Multi-Relevance Ranking Model for Similar Item Recommendation

By: Chen Xue, Rachel Vishnepolsky and Zhen Ge

Buyers reveal a whole range of behaviors and interests when they browse our pages, so we decided to incorporate these additional purchase intent signals into our machine learning model to improve the relevance of our recommended items.

Promoted Listings Standard (PLS) helps sellers’ items stand out among billions of listings on eBay. eBay offers several ways to surface PLS listings. One way is placing those items on the search result page at a higher rank, with a “sponsored” badge; another way is recommended by our PLS item recommendation engines on View Item Page. Such PLS items’ high surface rate costs the seller an additional ad rate fee.This helps to increase the likelihood of a sale while staying seller-friendly, as the seller pays only upon sale of the item.

This essay focuses on the latter surface way of PLS items, that is the recommendation engines which help users engage with our PLS content, and help us optimally display the items in our uniquely vast and diverse marketplace. One of the recommendations is to recommend similar sponsored items, which is called Promoted Listing SIM (i.e. PLSIM¹). The typical user journey for the PLSIM consists of the following steps:

The user searches for an item.
Clicks on a result in the search result page, landing on a View Item (VI) page for a listed item, which we refer to as the seed item.
Scrolls down the VI page, and sees recommended items in PLSIM.
Subsequently clicks on an item recommendation and arrives at a new VI page to see the main listing details to either take action (watch, add to cart, buy it now, and more) or check out another, new set of recommended items.

In turn, from a machine-learning perspective, our PLSIM engine² has three stages:

It retrieves a subset of candidate Promoted Listings Standard (the “recall set”) that are most relevant to the seed item.
Applies a trained machine learning ranker to rank the listings in the recall set according to the likelihood of purchase.
Re-ranks the listings by incorporating seller ad-rate, in order to balance seller velocity enabled through promotion³ with the relevance of recommendations.

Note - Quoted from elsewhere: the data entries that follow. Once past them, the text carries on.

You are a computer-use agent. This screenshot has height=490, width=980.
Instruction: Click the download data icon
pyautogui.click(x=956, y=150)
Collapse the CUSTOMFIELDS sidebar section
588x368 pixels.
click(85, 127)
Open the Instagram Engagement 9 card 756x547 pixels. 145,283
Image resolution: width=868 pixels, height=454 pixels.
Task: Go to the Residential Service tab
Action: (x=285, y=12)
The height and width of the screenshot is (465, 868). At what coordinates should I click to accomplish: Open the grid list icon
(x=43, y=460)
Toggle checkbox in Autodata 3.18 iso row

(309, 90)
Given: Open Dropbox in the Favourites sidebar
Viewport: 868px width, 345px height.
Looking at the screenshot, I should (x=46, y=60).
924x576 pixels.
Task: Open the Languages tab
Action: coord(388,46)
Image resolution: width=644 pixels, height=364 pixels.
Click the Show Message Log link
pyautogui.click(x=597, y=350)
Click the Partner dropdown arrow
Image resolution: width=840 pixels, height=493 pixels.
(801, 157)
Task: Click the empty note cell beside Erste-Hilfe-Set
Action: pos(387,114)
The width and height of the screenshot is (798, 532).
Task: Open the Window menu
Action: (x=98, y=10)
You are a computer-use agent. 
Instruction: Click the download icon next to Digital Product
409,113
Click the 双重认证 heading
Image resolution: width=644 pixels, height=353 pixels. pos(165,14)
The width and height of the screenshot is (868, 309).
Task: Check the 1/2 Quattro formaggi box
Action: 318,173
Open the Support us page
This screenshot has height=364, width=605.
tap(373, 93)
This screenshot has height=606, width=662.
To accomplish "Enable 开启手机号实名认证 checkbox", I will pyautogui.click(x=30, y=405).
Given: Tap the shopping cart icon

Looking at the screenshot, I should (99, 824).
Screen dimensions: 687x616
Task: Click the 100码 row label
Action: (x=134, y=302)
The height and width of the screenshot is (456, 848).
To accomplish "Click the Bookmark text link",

This article discusses in detail and focuses on enhancements taken towards the label generation process in Stage 2 of the PLSIM engine, the machine learning ranker, which we found helps significantly with model performance (e.g. purchases).

Ranking Model

Our ranking model is trained offline on historical data. The features of the ranking model tend to be based on the following type of data:

Recommended item historical data
Recommended item to seed item similarity
Context (country, product category)
User personalization features

We iteratively train versions of the model as we innovate new features. We use a gradient boosted tree, which, for a given seed item, ranks items according to items’ relative purchase probabilities.

From Binary Feedback to Multi-Relevancy Feedback

The Promoted Listing Standard product is a CPA (cost-per-acquisition) product, where the acquisition in this case is the sale of the item being promoted. Thus our mission is to help our sellers convert views to sales. Consequently, the models in the past have predominantly focused on optimizing purchase probabilities and have relied on binary purchase data. A recommended item in historical data would have been considered “relevant” if it had been purchased with a given seed item, and “irrelevant” if it had not been purchased.

Although the binary purchase labeling approach proved to be a successful first step, we still saw significant opportunities for improvement. First, users tend to buy just one item from a given list of recommended items, but the other items could still be good recommendations; such a situation amounts to false negatives in labeling. Second, purchases are extremely rare events compared to other user actions like a click, and oversampling techniques notwithstanding, it is always difficult to train a model with sufficient volume and diversity in the purchases to be predictive of the positive class. Finally, users reveal a whole range of behaviors and interests when they browse our pages. For example, clicks express a relatively weak purchase intent, since users can simply browse the site and comparison-shop. Nevertheless, a click still reveals some information about relevance, at least compared with the alternative of a non-click. Besides a click, a variety of user actions may also capture conversion intent, such as when users do one of the following actions to a recommended item of certain format on its VI page:

Buy It Now (only applied to (Buy-It-Now) BIN listing⁴)
Add to cart (only applied to BIN listing)
Make offer (only applied to Best Offer listing)
Place bid⁵ (only applied to Auction listing)
Add to Watchlist (applied to BIN, Best Offer, or Auction listing)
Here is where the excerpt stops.